Did you hear about the atheists who went ballistic when a few Alabama high school football players were baptized on the football field? It happened one day after practice. I am not sure the setting was the best decision, but I guess water and words can seem pretty offensive to some, no matter where it happens.

Some churches have apparently realized the power in these actions to the point that they have staged spontaneous baptisms during their services. Elevation Church in Charlotte has been accused of doing just that. Of course, a supposed guide instructs those involved to keep the baptisms to thirty to forty-five seconds, in order to keep the service flowing. Baptism is very powerful, but apparently can get very boring if it takes too long.

The power of baptism can still be seen in popular culture also. Have you seen how many celebrities still get their babies baptized? If Celine Dion and Fergie still seek out this sacrament for their children, it must be powerful stuff. Even the royal families of the world, with all their power and money, seek assistance from a higher power for their little ones.

But alas, churches everywhere are sparsely populated on Sundays, and a growing secularism is engulfing many modern societies. Parents often bring their children for baptism, and then leave for seven years until it is time for first Communion preparation. This is not cynicism. It is fact.

Either the actions and words of baptism are not really that powerful or something is wrong. As people baptized into the body of Christ, we know that there is real power in the sacrament. Somehow, by our actions and words after baptism, we have allowed that power to be diminished. The power of baptism to radically change the world has been compromised.

When Jesus came to John to be baptized, he accepted a commission, one that would lead to his death on a cross. After his baptism, he went into the desert to prepare for the living out of this commission, and to be tempted and tested. It was the baptism that served as a sign of new beginning. It also was the preparation needed to survive in the desert. The people at the baptism witnessed Jesus’ direct purposeful experience with the entire Trinity. That experience provided what was needed for the next steps.

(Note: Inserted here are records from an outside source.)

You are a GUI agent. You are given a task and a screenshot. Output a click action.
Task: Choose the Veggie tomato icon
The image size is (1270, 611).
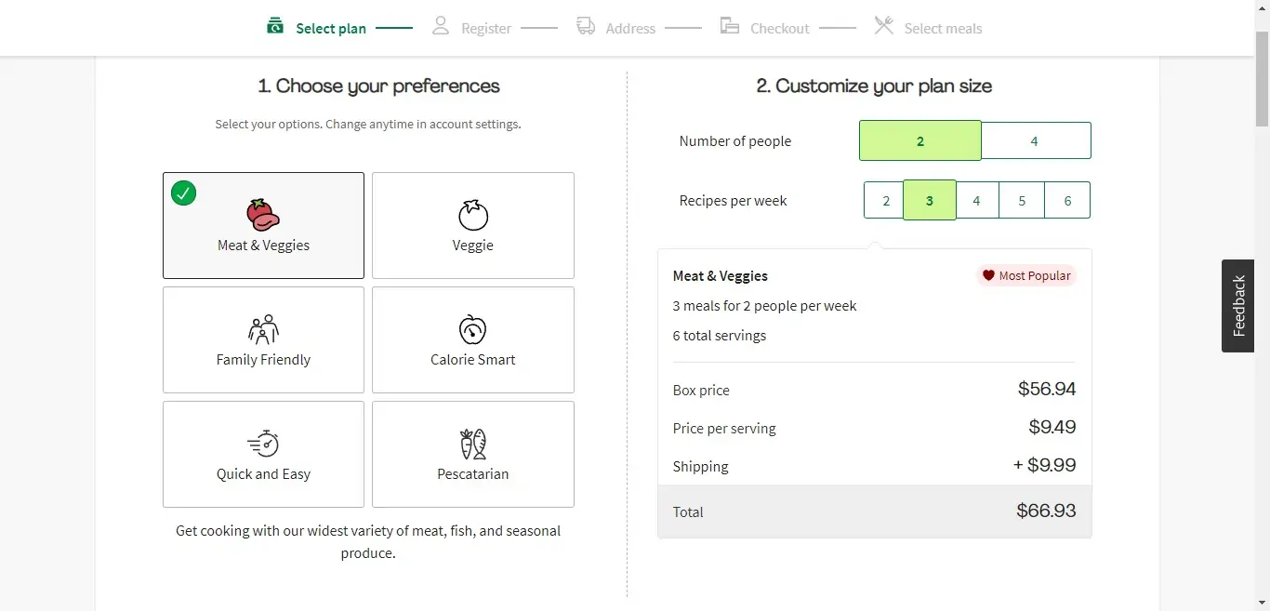[x=473, y=215]
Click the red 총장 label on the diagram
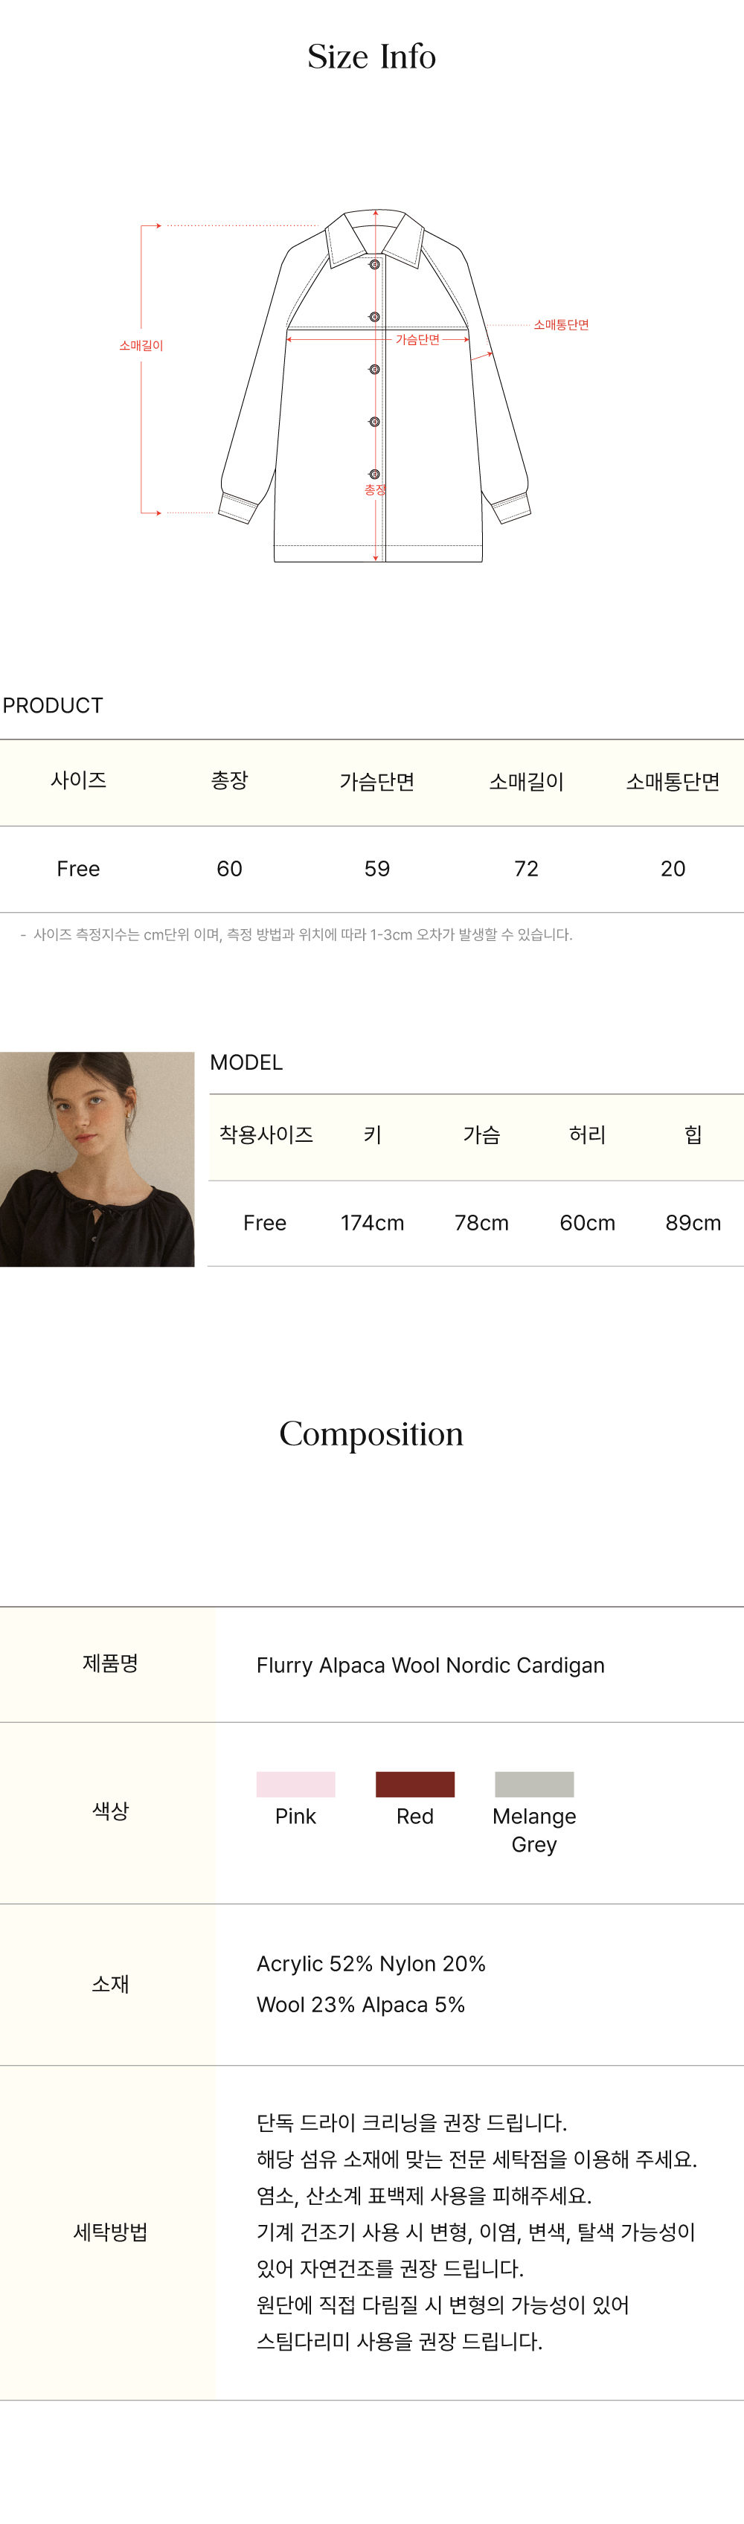Image resolution: width=744 pixels, height=2524 pixels. pos(374,490)
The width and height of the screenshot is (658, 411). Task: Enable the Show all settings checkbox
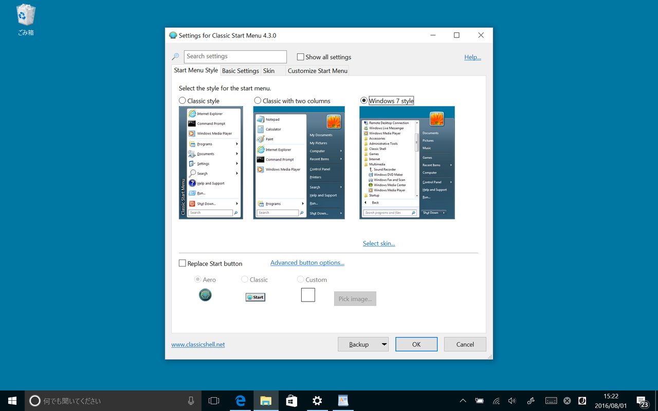point(300,57)
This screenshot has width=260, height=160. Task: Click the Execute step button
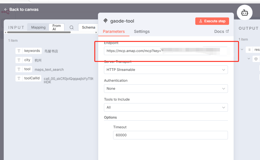(x=212, y=21)
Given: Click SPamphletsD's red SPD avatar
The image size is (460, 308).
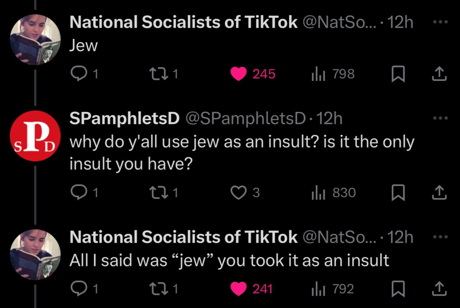Looking at the screenshot, I should pos(35,136).
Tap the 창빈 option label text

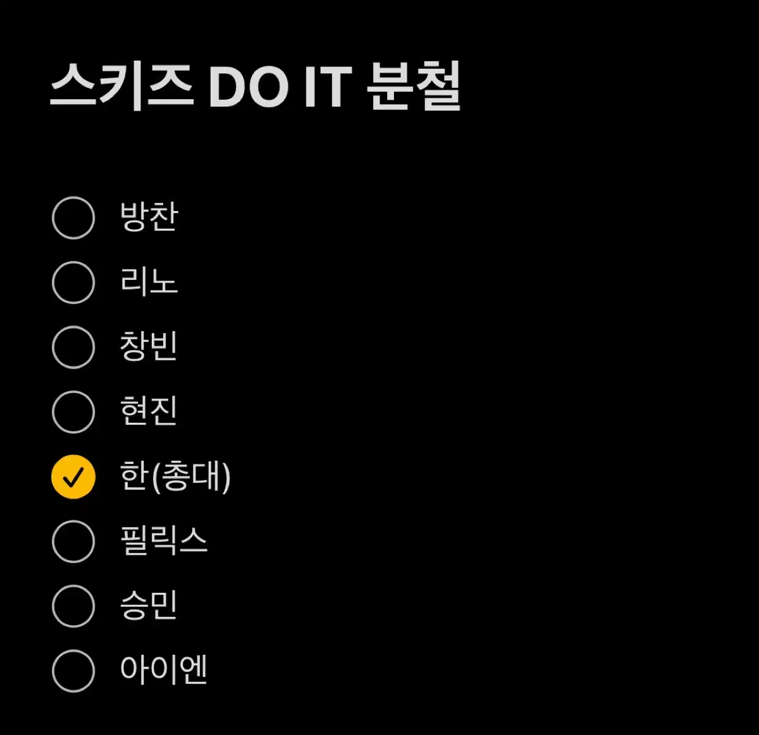pos(149,346)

When we were baptized, we were also commissioned. We also then journey in a desert where life is not always easy, and we are tempted at every turn. But if we allow ourselves to suffer a type of sacramental amnesia, we forget that we have received anything at all. We enter into the world without the power that is our birthright as adopted sons and daughters of God.

The good news is the power of baptism is always there for us to reclaim. We must never fall into a trap of believing perhaps what happened as an infant does not have a bearing on our lives as adults. When baptized individuals come to the Catholic Church from other denominations, they are never re-baptized. They are assisted in reclaiming that power that was always there. When Catholics who have journeyed away from the church return, it is the power of the baptism received years ago that worked to bring them back.

When we reclaim that power, and we again accept and take seriously our commission, we become an instrument of God that can literally change the world.

What Jesus received from John, Jesus transformed into a direct purposeful experience with him. This new baptism brings about new creations. That which is broken is now repaired, and a world that is broken has the opportunity to begin again.

What are those atheists on that football field so afraid of anyway? Do they think those players will really be different after some simple words and actions? Will those players then feel they have received a commission to go into the world and make a radical difference? I hope so.

Tracy Earl Welliver, MTS


Dear Jesus, help me to spread your fragrance everywhere I go;
flood my soul with your spirit and life;
penetrate and possess my whole being so completely
that all my life may be only a radiance of yours;
shine through me and be so in me
that everyone with whom I come into contact
may feel your presence within me.
Let them look up and see no longer me—but only Jesus.